Machine Learning for Rhetorical Figure Detection: More Chiasmus with Less Annotation

Marie Dubremetz
Dept. of Linguistics and Philology, Uppsala University, Uppsala, Sweden

Joakim Nivre
Dept. of Linguistics and Philology, Uppsala University, Uppsala, Sweden

Ingår i: Proceedings of the 21st Nordic Conference on Computational Linguistics, NoDaLiDa, 22-24 May 2017, Gothenburg, Sweden

Linköping Electronic Conference Proceedings 131:5, s. 37-45

NEALT Proceedings Series 29:5, s. 37-45

Publicerad: 2017-05-08

ISBN: 978-91-7685-601-7

ISSN: 1650-3686 (tryckt), 1650-3740 (online)

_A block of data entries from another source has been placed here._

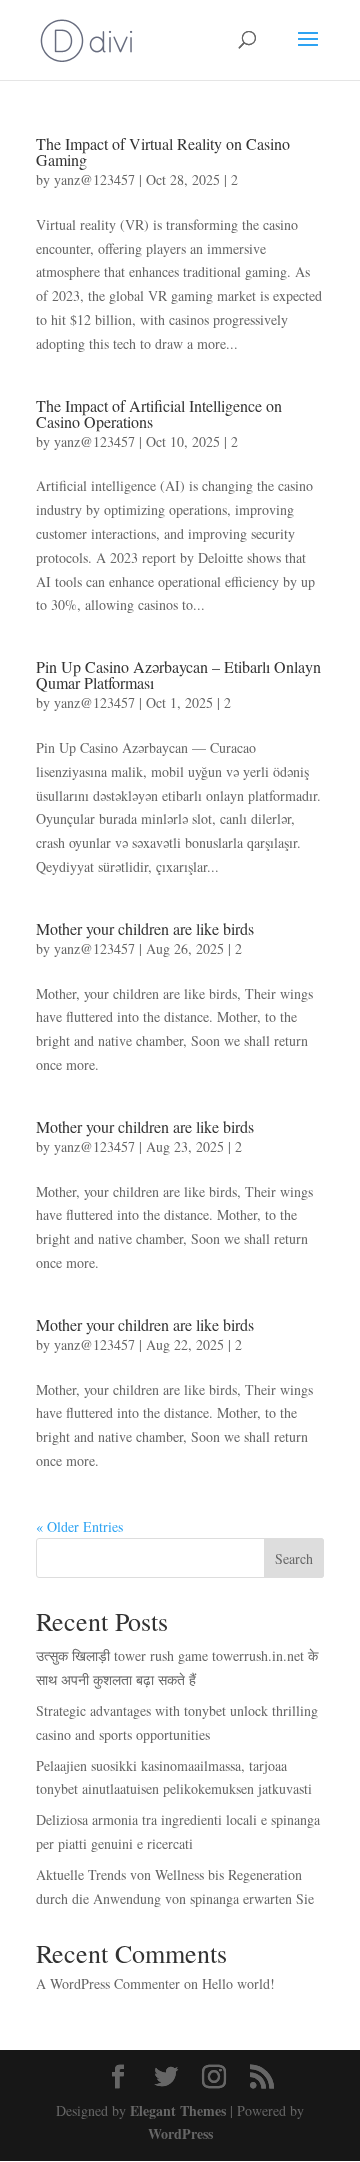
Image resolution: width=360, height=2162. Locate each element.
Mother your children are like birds (145, 928)
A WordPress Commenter (108, 1983)
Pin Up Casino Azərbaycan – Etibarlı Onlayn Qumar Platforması (178, 674)
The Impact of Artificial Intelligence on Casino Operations (159, 413)
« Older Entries (79, 1526)
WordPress (180, 2133)
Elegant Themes (178, 2110)
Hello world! (238, 1983)
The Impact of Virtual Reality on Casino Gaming (163, 151)
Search (294, 1558)
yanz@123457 (94, 179)
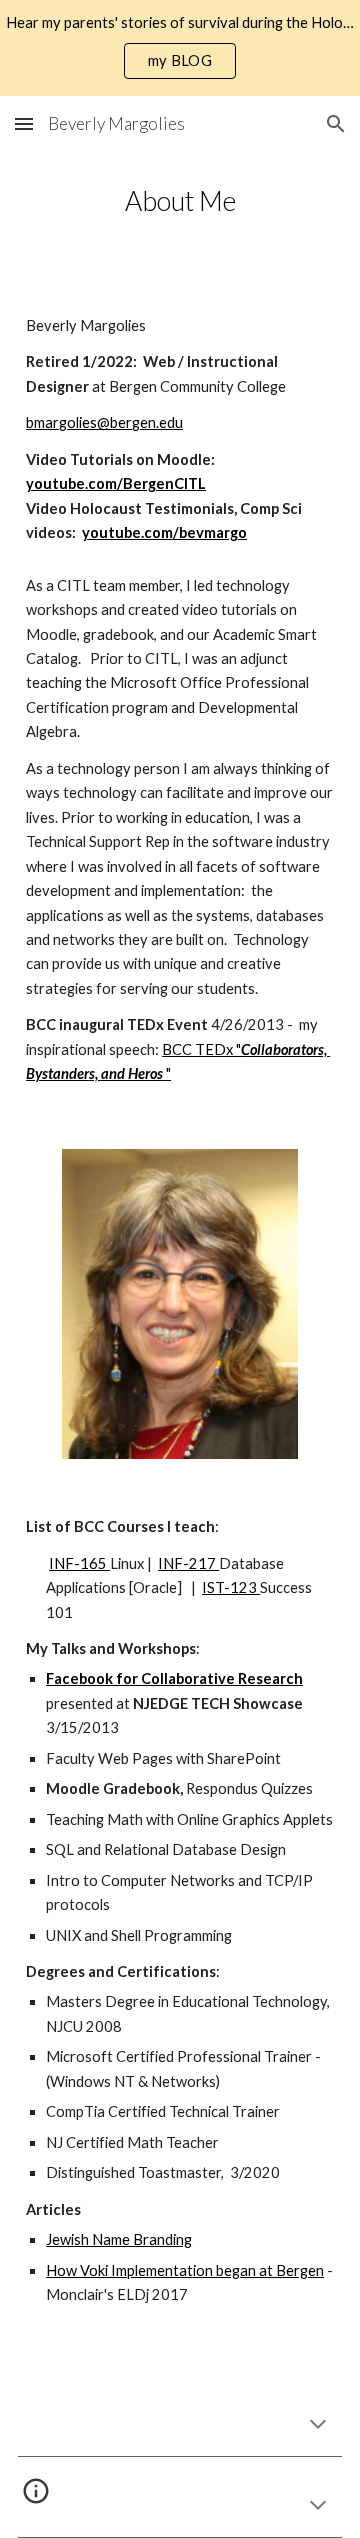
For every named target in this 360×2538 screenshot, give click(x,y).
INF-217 (188, 1563)
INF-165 (79, 1563)
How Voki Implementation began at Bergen (185, 2270)
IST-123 (231, 1587)
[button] (24, 123)
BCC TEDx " (201, 1049)
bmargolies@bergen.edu (104, 422)
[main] (180, 201)
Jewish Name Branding (119, 2239)
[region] (180, 48)
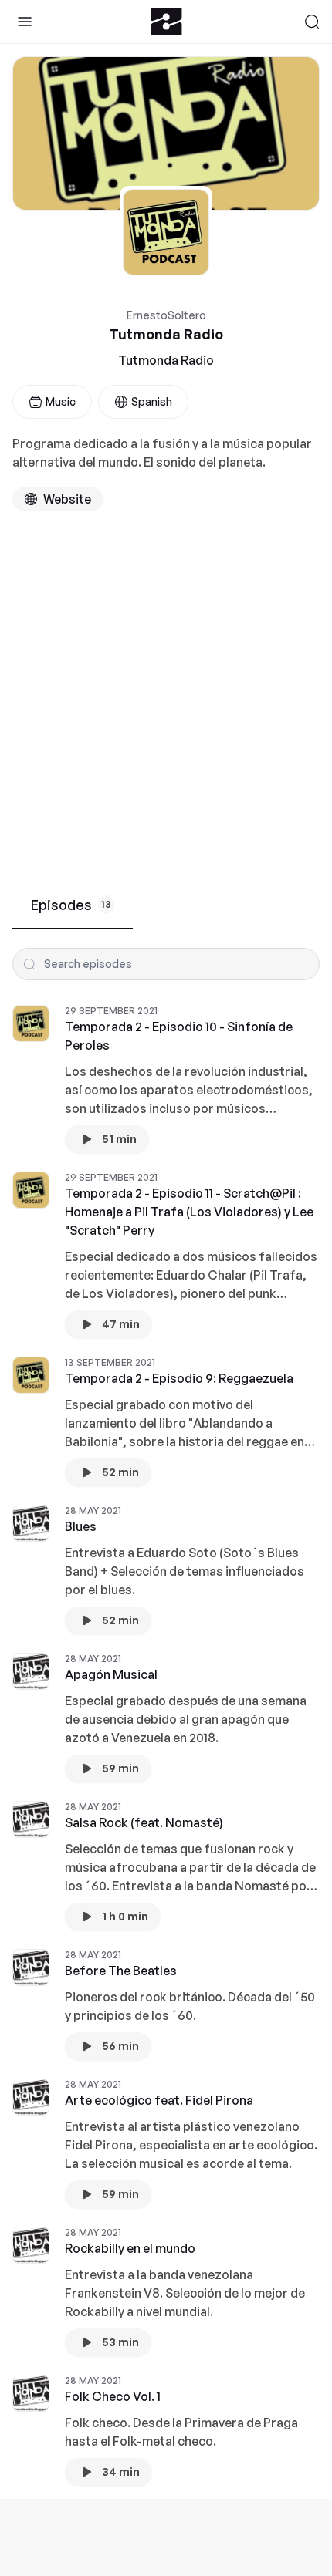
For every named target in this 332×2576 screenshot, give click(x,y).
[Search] (312, 21)
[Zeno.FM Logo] (166, 21)
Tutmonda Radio (166, 360)
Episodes (71, 904)
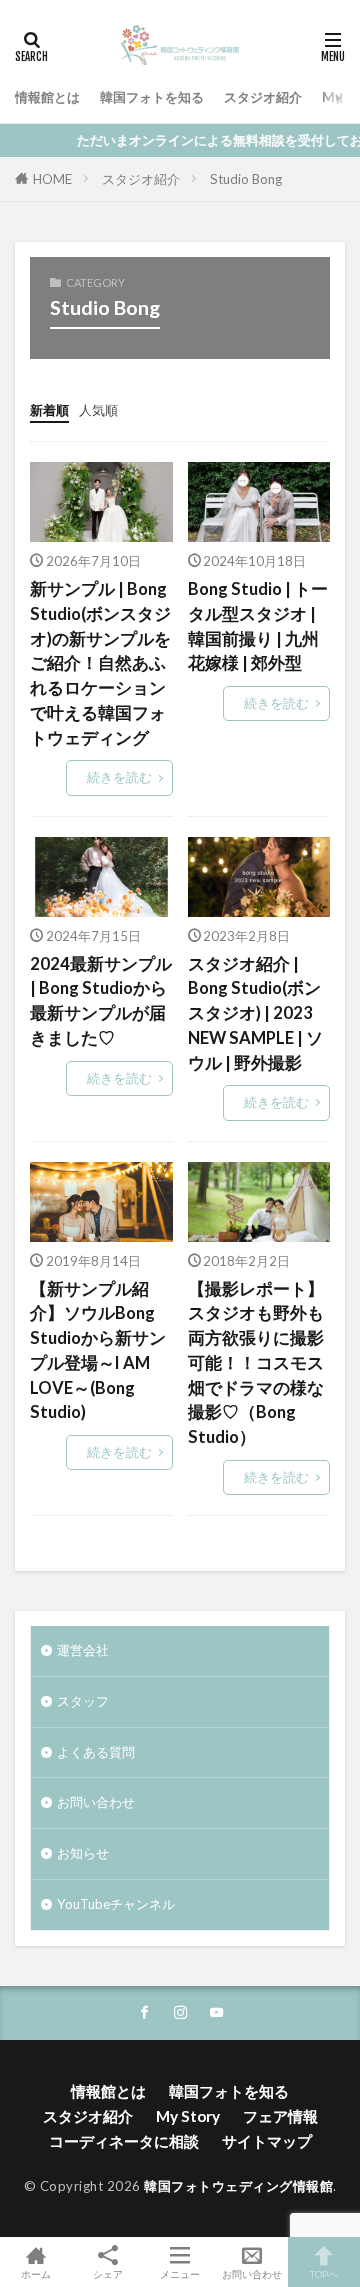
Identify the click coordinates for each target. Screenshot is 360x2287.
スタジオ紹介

Figurative language identification is a hard problem for computers. In this paper we handle a subproblem: chiasmus detection. By chiasmus we understand a rhetorical figure that consists in repeating two elements in reverse order: “First shall be last, last shall be first”. Chiasmus detection is a needle-in-the-haystack problem with a couple of true positives for millions of false positives. Due to a lack of annotated data, prior work on detecting chiasmus in running text has only considered hand-tuned systems. In this paper, we explore the use of machine learning on a partially annotated corpus. With only 31 positive instances and partial annotation of negative instances, we manage to build a system that improves both precision and recall compared to a hand-tuned system using the same features. Comparing the feature weights learned by the machine to those give by the human, we discover common characteristics of chiasmus.